__Directions for this task__
Character for character, write out the data below.
________________________
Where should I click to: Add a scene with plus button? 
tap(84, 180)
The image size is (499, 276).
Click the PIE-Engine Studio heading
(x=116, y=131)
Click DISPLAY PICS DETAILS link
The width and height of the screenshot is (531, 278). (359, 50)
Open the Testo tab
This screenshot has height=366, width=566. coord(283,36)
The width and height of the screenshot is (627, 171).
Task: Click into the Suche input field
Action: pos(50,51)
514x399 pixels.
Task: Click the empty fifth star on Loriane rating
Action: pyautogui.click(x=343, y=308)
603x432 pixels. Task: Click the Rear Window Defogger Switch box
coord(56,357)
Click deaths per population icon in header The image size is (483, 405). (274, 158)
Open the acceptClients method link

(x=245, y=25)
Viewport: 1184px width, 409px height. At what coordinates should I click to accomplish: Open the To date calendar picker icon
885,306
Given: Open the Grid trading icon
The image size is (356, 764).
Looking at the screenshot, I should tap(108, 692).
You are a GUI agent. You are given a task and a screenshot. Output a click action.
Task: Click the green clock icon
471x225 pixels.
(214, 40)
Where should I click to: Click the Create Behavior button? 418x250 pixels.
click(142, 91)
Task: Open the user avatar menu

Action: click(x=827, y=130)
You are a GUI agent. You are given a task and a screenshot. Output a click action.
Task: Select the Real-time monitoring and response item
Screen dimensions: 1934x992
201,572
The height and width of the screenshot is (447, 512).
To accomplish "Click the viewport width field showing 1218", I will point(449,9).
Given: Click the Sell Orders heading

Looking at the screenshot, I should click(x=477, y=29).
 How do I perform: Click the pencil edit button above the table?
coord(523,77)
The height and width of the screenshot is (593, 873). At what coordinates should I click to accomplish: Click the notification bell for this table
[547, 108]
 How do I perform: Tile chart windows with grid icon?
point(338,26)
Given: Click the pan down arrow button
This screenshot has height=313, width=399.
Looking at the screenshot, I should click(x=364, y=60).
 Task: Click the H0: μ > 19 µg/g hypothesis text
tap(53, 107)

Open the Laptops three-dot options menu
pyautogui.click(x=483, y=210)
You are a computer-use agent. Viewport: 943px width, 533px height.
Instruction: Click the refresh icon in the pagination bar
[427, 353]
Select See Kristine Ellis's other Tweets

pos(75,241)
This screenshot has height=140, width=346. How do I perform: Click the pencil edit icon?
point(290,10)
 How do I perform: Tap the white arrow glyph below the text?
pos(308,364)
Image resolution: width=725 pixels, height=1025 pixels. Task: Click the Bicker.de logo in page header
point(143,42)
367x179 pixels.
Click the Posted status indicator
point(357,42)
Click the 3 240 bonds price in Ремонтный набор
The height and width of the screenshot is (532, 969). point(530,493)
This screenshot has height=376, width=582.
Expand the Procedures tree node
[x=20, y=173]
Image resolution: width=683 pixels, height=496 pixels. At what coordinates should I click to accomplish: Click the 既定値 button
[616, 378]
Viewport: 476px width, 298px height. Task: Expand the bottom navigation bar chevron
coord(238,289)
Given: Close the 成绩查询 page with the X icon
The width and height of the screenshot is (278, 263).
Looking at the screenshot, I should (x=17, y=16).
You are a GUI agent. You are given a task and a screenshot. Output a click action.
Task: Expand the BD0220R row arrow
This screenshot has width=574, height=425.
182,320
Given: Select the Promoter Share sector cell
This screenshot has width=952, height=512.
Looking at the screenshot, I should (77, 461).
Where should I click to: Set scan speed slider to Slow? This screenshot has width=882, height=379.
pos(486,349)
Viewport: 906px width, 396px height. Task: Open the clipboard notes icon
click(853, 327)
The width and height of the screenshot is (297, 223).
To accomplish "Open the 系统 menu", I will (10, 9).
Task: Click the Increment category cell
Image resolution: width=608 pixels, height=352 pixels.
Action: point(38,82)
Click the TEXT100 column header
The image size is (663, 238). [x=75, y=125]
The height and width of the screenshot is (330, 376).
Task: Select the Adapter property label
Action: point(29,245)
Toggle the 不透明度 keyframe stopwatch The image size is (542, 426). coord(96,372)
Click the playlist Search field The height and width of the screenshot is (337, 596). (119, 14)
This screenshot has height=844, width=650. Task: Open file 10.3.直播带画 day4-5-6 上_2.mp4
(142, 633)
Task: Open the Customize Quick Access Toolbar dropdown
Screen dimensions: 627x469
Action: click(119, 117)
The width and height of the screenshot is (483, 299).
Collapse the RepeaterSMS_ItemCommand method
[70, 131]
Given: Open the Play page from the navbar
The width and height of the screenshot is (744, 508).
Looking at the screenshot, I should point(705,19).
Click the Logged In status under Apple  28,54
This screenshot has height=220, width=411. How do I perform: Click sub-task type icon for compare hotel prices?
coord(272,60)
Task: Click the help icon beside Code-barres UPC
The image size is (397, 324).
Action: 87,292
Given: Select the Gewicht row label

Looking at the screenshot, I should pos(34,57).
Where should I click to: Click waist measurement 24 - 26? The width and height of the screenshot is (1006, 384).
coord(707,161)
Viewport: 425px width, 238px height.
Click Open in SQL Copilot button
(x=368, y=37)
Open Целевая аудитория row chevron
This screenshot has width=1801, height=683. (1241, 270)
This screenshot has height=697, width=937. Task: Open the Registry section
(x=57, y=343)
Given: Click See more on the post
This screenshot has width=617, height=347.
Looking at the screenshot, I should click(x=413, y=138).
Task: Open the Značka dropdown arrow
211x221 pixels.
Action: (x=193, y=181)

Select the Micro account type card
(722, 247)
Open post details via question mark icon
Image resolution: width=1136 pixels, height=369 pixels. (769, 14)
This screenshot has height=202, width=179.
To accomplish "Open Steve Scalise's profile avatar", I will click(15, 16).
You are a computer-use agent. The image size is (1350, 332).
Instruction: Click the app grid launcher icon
________________________
__Written response__
Where should I click to: Add a scene with plus button? 
tap(84, 180)
The image size is (499, 276).
Click the PIE-Engine Studio heading
(x=116, y=131)
Click DISPLAY PICS DETAILS link
The width and height of the screenshot is (531, 278). (359, 50)
Open the Testo tab
This screenshot has height=366, width=566. coord(283,36)
The width and height of the screenshot is (627, 171).
Task: Click into the Suche input field
Action: pos(50,51)
514x399 pixels.
Task: Click the empty fifth star on Loriane rating
Action: pyautogui.click(x=343, y=308)
603x432 pixels. Task: Click the Rear Window Defogger Switch box
coord(56,357)
Click deaths per population icon in header The image size is (483, 405). (274, 158)
Open the acceptClients method link

(x=245, y=25)
Viewport: 1184px width, 409px height. At what coordinates should I click to accomplish: Open the To date calendar picker icon
885,306
Given: Open the Grid trading icon
The image size is (356, 764).
Looking at the screenshot, I should tap(108, 692).
You are a GUI agent. You are given a task and a screenshot. Output a click action.
Task: Click the green clock icon
471x225 pixels.
(214, 40)
Where should I click to: Click the Create Behavior button? 418x250 pixels.
click(142, 91)
Task: Open the user avatar menu

Action: click(x=827, y=130)
You are a GUI agent. You are given a task and a screenshot. Output a click action.
Task: Select the Real-time monitoring and response item
Screen dimensions: 1934x992
201,572
The height and width of the screenshot is (447, 512).
To accomplish "Click the viewport width field showing 1218", I will point(449,9).
Given: Click the Sell Orders heading

Looking at the screenshot, I should click(x=477, y=29).
 How do I perform: Click the pencil edit button above the table?
coord(523,77)
The height and width of the screenshot is (593, 873). At what coordinates should I click to accomplish: Click the notification bell for this table
[547, 108]
 How do I perform: Tile chart windows with grid icon?
point(338,26)
Given: Click the pan down arrow button
This screenshot has height=313, width=399.
Looking at the screenshot, I should click(x=364, y=60).
 Task: Click the H0: μ > 19 µg/g hypothesis text
tap(53, 107)

Open the Laptops three-dot options menu
pyautogui.click(x=483, y=210)
You are a computer-use agent. Viewport: 943px width, 533px height.
Instruction: Click the refresh icon in the pagination bar
[427, 353]
Select See Kristine Ellis's other Tweets

pos(75,241)
This screenshot has height=140, width=346. How do I perform: Click the pencil edit icon?
point(290,10)
 How do I perform: Tap the white arrow glyph below the text?
pos(308,364)
Image resolution: width=725 pixels, height=1025 pixels. Task: Click the Bicker.de logo in page header
point(143,42)
367x179 pixels.
Click the Posted status indicator
point(357,42)
Click the 3 240 bonds price in Ремонтный набор
The height and width of the screenshot is (532, 969). point(530,493)
This screenshot has height=376, width=582.
Expand the Procedures tree node
[x=20, y=173]
Image resolution: width=683 pixels, height=496 pixels. At what coordinates should I click to accomplish: Click the 既定値 button
[616, 378]
Viewport: 476px width, 298px height. Task: Expand the bottom navigation bar chevron
coord(238,289)
Given: Close the 成绩查询 page with the X icon
The width and height of the screenshot is (278, 263).
Looking at the screenshot, I should (x=17, y=16).
You are a GUI agent. You are given a task and a screenshot. Output a click action.
Task: Expand the BD0220R row arrow
This screenshot has width=574, height=425.
182,320
Given: Select the Promoter Share sector cell
This screenshot has width=952, height=512.
Looking at the screenshot, I should (77, 461).
Where should I click to: Set scan speed slider to Slow? This screenshot has width=882, height=379.
pos(486,349)
Viewport: 906px width, 396px height. Task: Open the clipboard notes icon
click(853, 327)
The width and height of the screenshot is (297, 223).
To accomplish "Open the 系统 menu", I will (10, 9).
Task: Click the Increment category cell
Image resolution: width=608 pixels, height=352 pixels.
Action: point(38,82)
Click the TEXT100 column header
The image size is (663, 238). [x=75, y=125]
The height and width of the screenshot is (330, 376).
Task: Select the Adapter property label
Action: point(29,245)
Toggle the 不透明度 keyframe stopwatch The image size is (542, 426). coord(96,372)
Click the playlist Search field The height and width of the screenshot is (337, 596). (119, 14)
This screenshot has height=844, width=650. Task: Open file 10.3.直播带画 day4-5-6 上_2.mp4
(142, 633)
Task: Open the Customize Quick Access Toolbar dropdown
Screen dimensions: 627x469
Action: click(119, 117)
The width and height of the screenshot is (483, 299).
Collapse the RepeaterSMS_ItemCommand method
[70, 131]
Given: Open the Play page from the navbar
The width and height of the screenshot is (744, 508).
Looking at the screenshot, I should point(705,19).
Click the Logged In status under Apple  28,54
This screenshot has height=220, width=411. How do I perform: Click sub-task type icon for compare hotel prices?
coord(272,60)
Task: Click the help icon beside Code-barres UPC
The image size is (397, 324).
Action: 87,292
Given: Select the Gewicht row label

Looking at the screenshot, I should pos(34,57).
Where should I click to: Click waist measurement 24 - 26? The width and height of the screenshot is (1006, 384).
coord(707,161)
Viewport: 425px width, 238px height.
Click Open in SQL Copilot button
(x=368, y=37)
Open Целевая аудитория row chevron
This screenshot has width=1801, height=683. (1241, 270)
This screenshot has height=697, width=937. Task: Open the Registry section
(x=57, y=343)
Given: Click See more on the post
This screenshot has width=617, height=347.
Looking at the screenshot, I should click(x=413, y=138).
Task: Open the Značka dropdown arrow
211x221 pixels.
Action: (x=193, y=181)

Select the Micro account type card
(722, 247)
Open post details via question mark icon
Image resolution: width=1136 pixels, height=369 pixels. (769, 14)
This screenshot has height=202, width=179.
To accomplish "Open Steve Scalise's profile avatar", I will click(15, 16).
You are a computer-use agent. The image size is (1350, 332).
Instruction: Click the app grid launcher icon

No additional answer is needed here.